# YOUR GOAL
Return the lines of the listing below exactly as they appear, beginning at the one with "Viewport: 1361px width, 859px height." and stopping after the one with "Click the large sigma symbol on the cube"; do not include pictures.

# DATA SHOWN
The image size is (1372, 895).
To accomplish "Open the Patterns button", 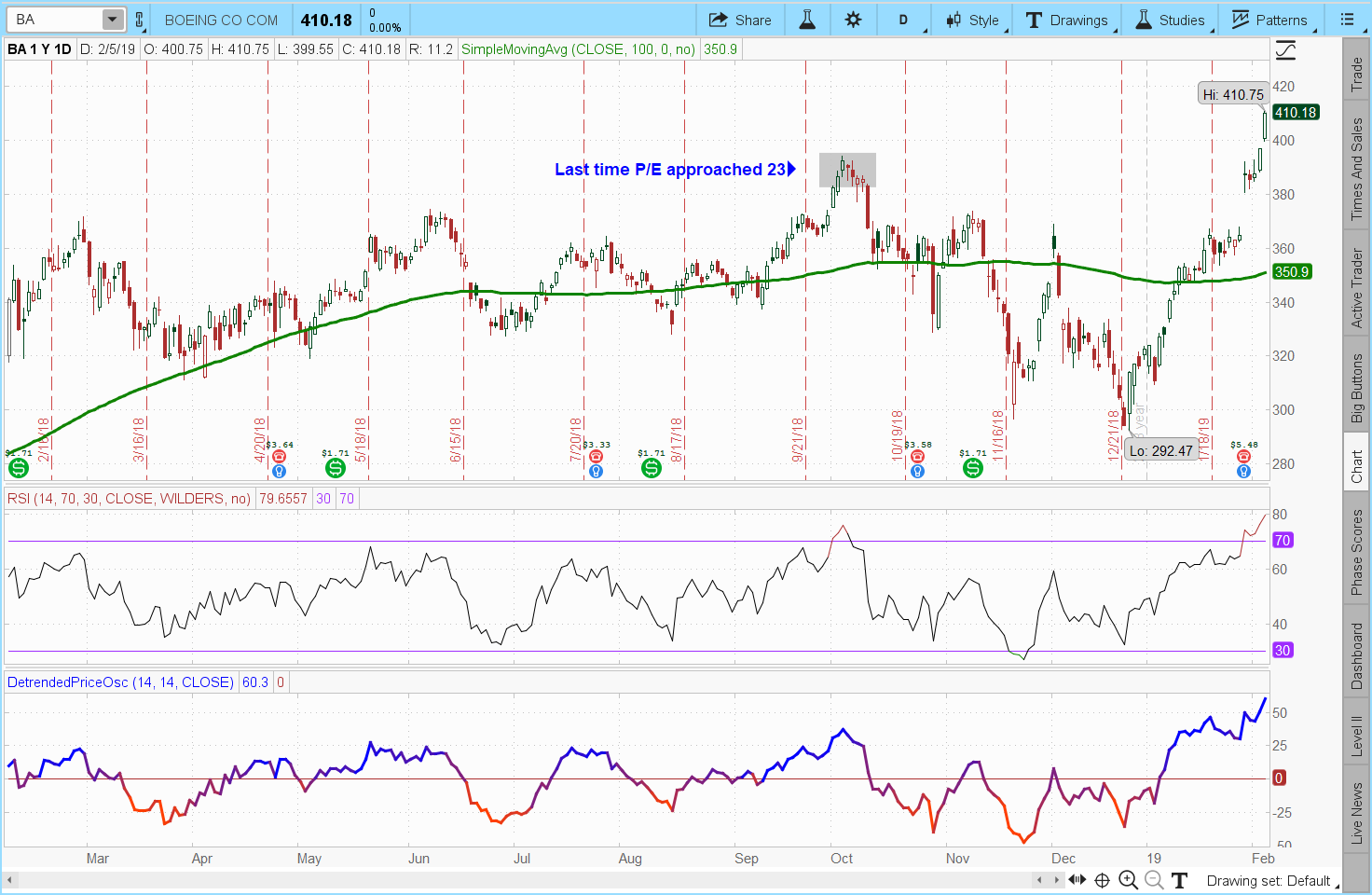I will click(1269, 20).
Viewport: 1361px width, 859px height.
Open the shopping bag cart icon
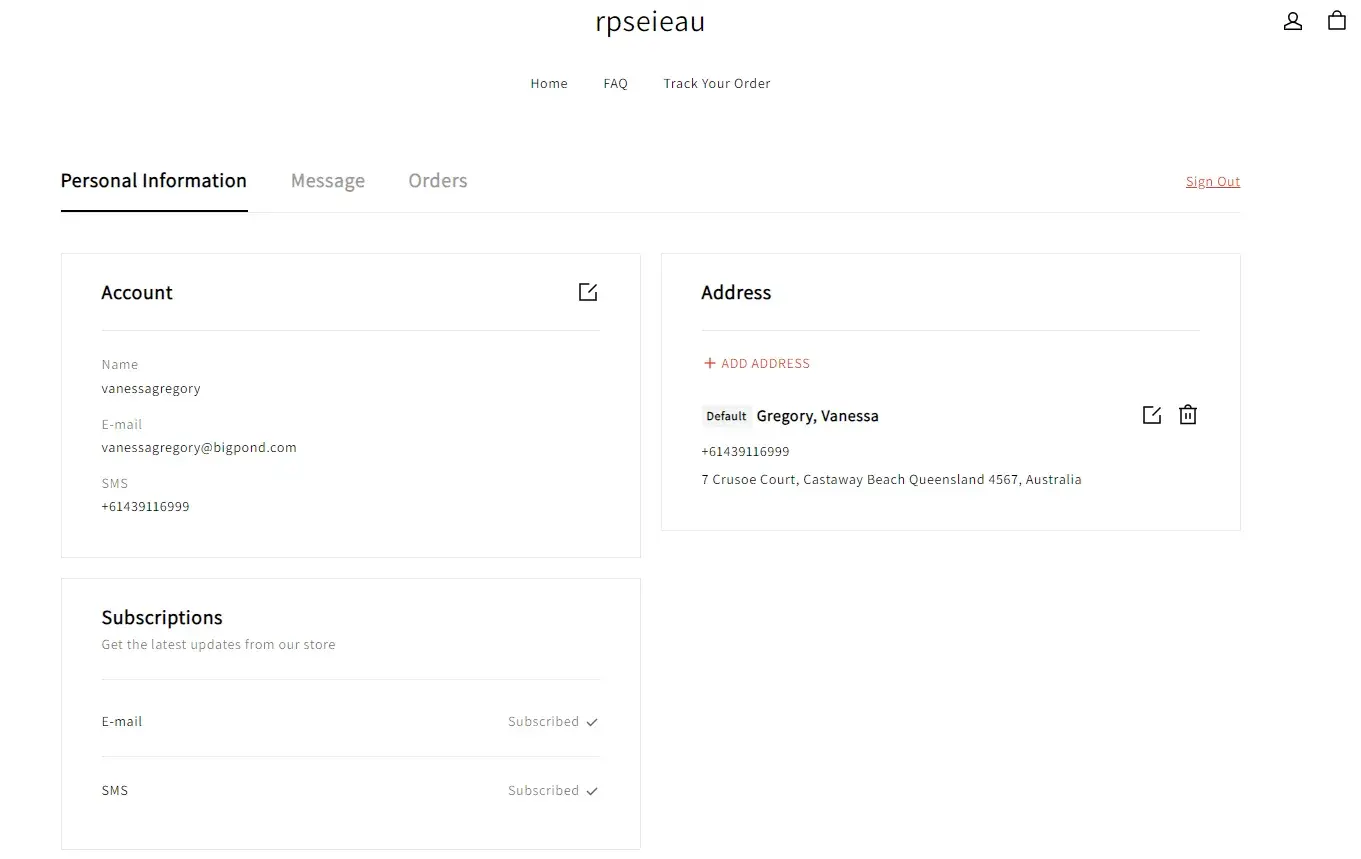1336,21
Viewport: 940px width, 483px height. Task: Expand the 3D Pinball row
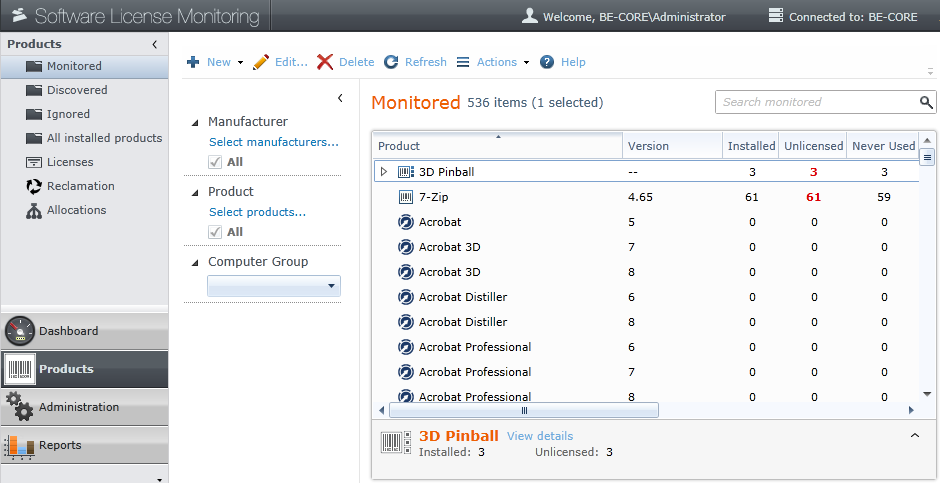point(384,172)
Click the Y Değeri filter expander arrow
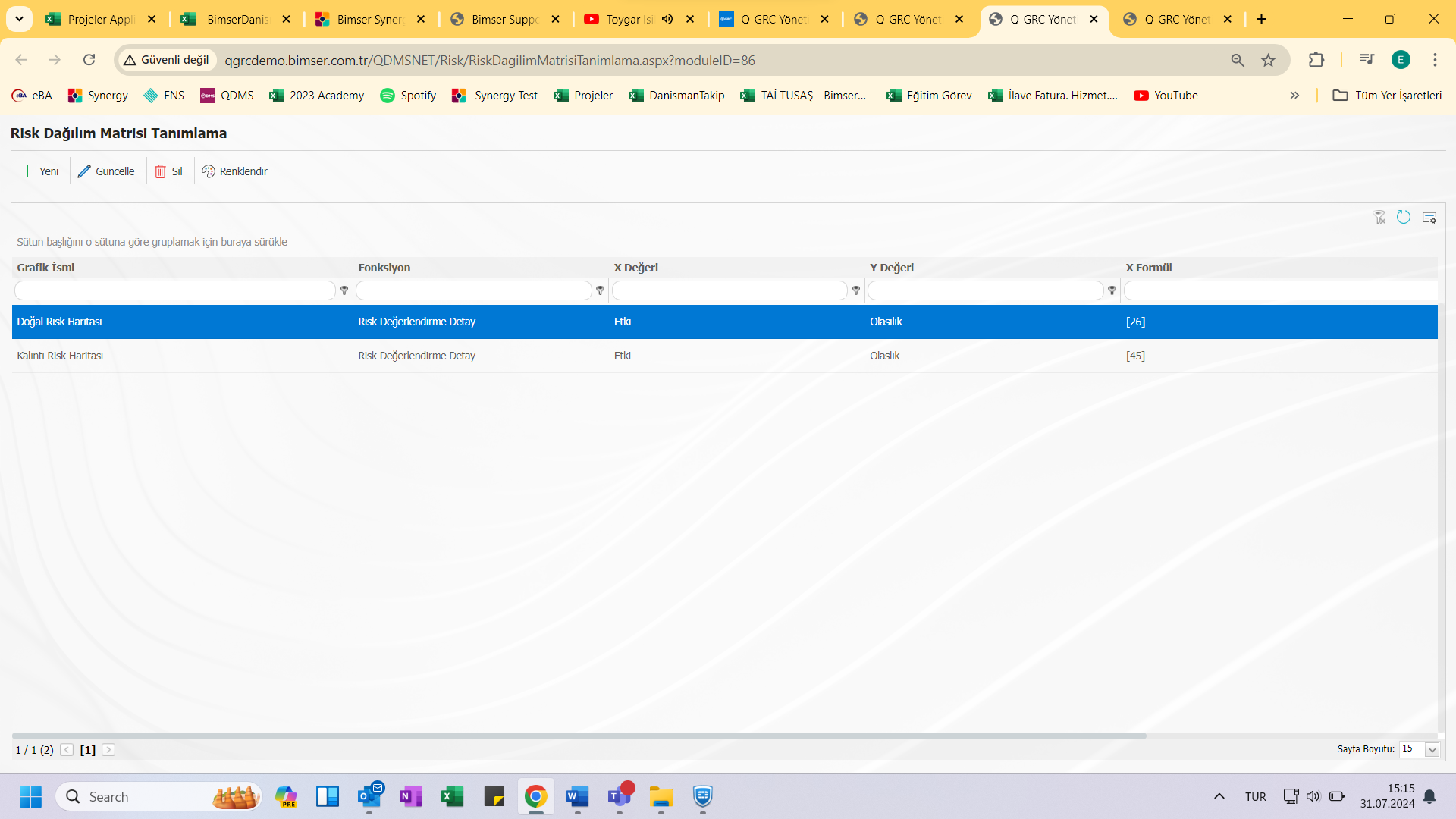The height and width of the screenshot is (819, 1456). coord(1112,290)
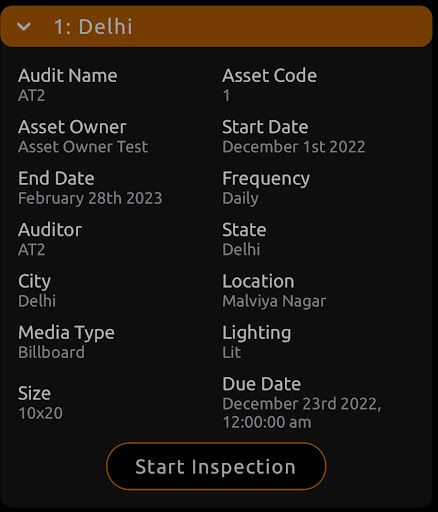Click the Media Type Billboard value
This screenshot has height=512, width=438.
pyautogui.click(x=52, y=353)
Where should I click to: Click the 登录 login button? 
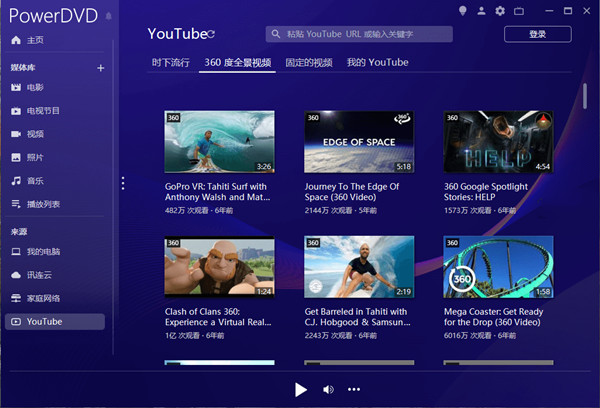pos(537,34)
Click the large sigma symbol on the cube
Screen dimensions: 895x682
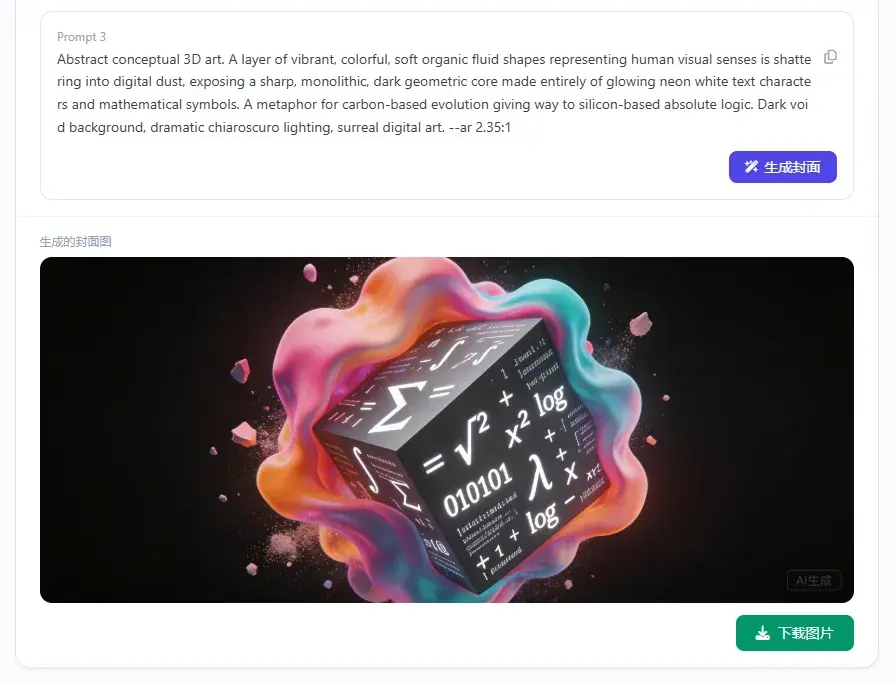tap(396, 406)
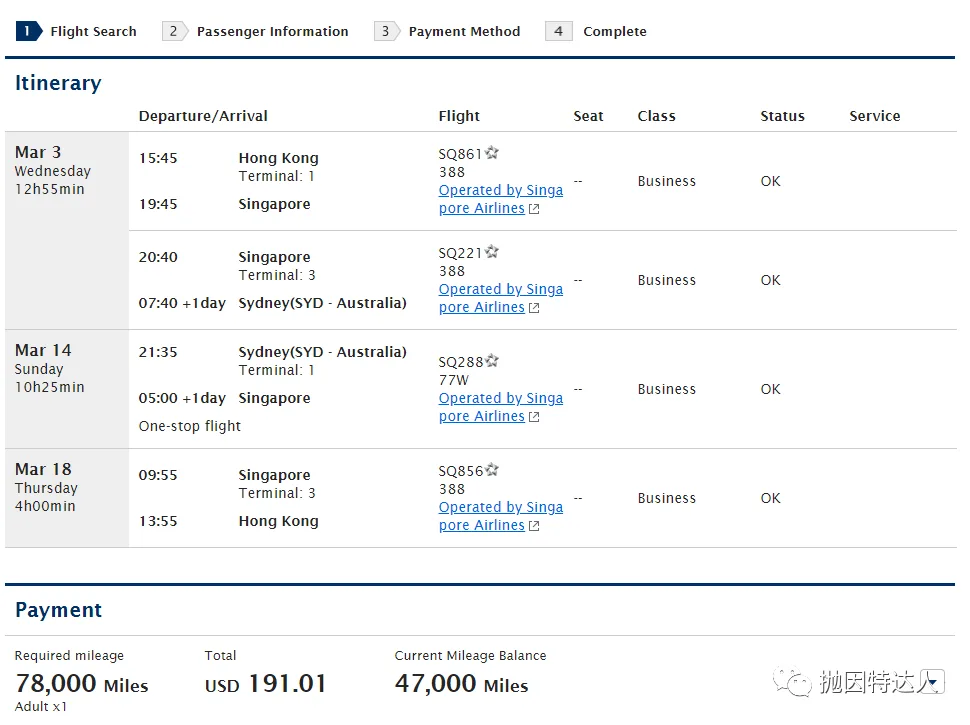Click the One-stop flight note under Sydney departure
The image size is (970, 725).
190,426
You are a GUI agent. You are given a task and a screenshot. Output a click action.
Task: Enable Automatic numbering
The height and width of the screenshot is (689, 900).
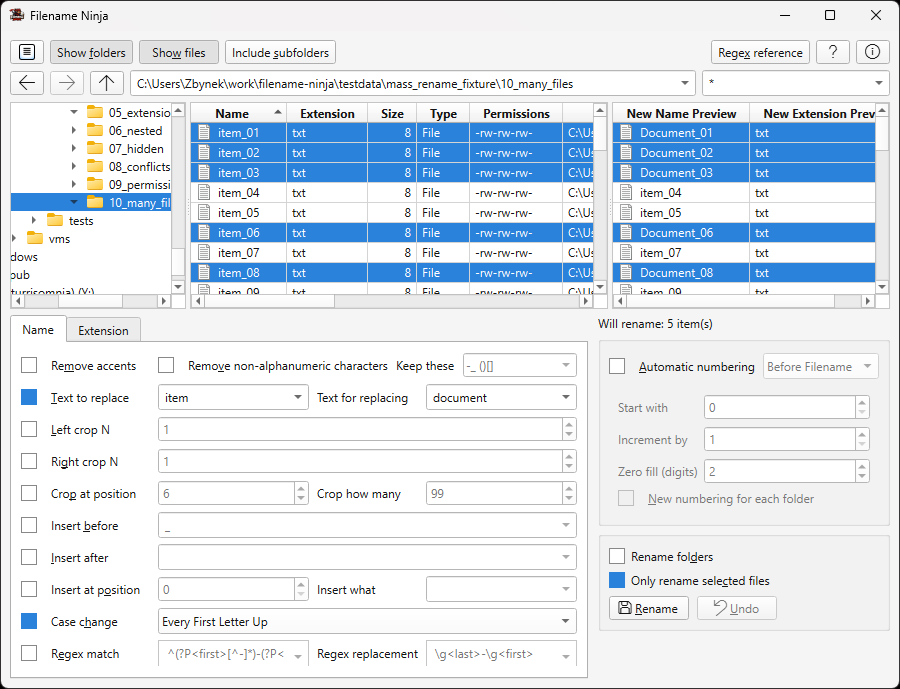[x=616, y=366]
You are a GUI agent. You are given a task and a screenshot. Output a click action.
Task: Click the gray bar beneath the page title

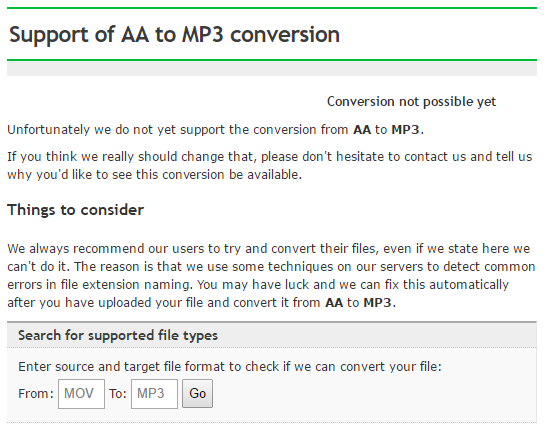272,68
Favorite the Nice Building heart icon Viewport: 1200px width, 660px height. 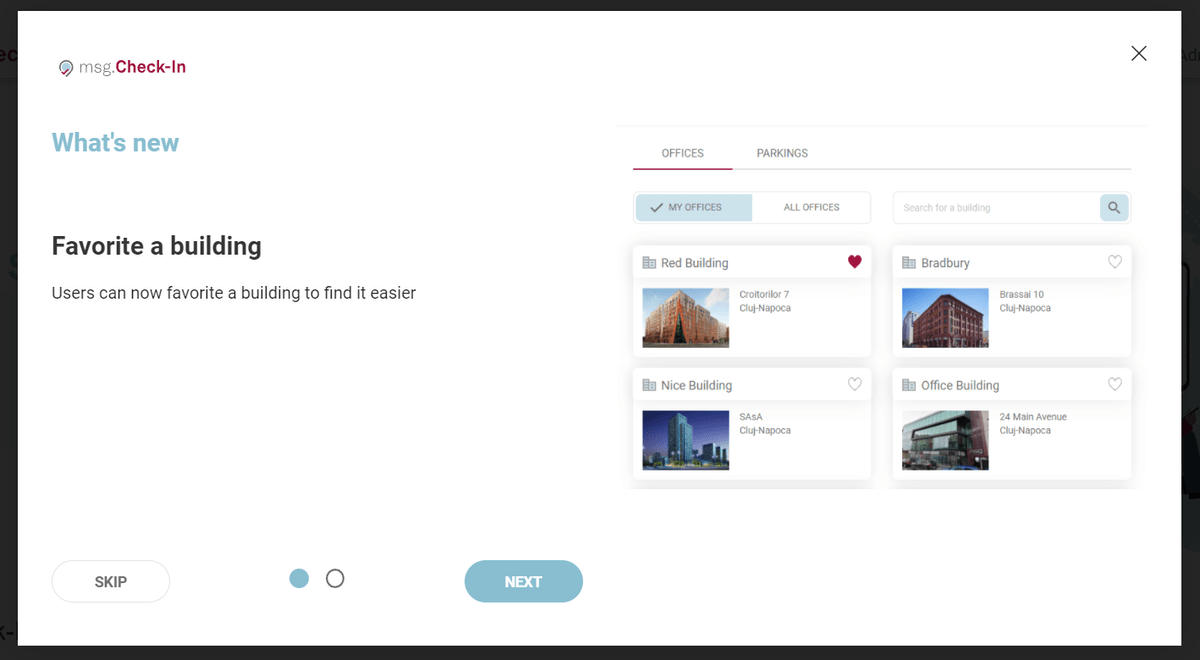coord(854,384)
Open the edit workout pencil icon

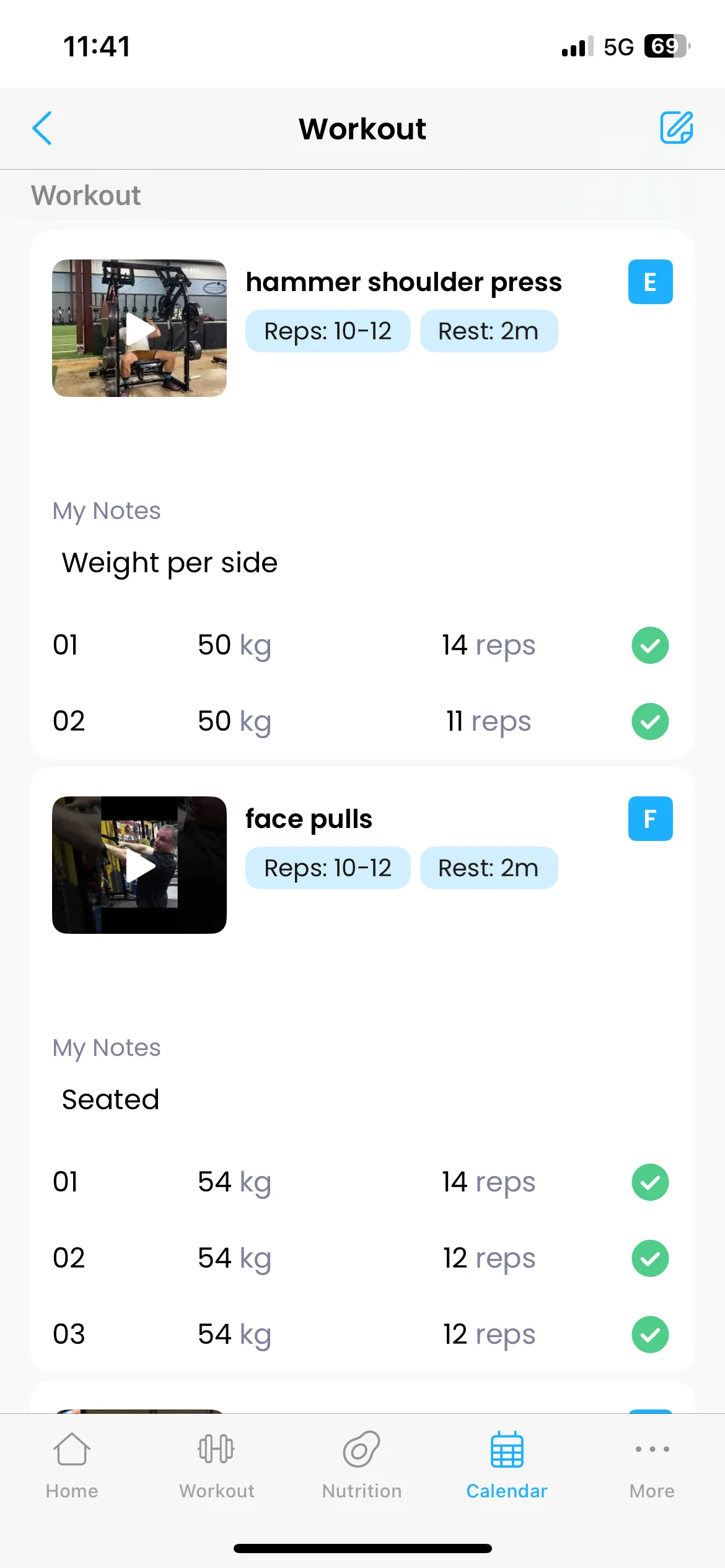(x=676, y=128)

# ANSWER SPACE
Viewport: 1361px width, 859px height.
Open the shopping bag cart icon
1336,21
Viewport: 940px width, 483px height. Task: Expand the 3D Pinball row
point(384,172)
Click the Y Değeri filter expander arrow
The height and width of the screenshot is (819, 1456). coord(1112,290)
Click the Media Type Billboard value
This screenshot has height=512, width=438.
pyautogui.click(x=52, y=353)
Where should I click to: Click the 登录 login button? 
pos(537,34)
Click the large sigma symbol on the cube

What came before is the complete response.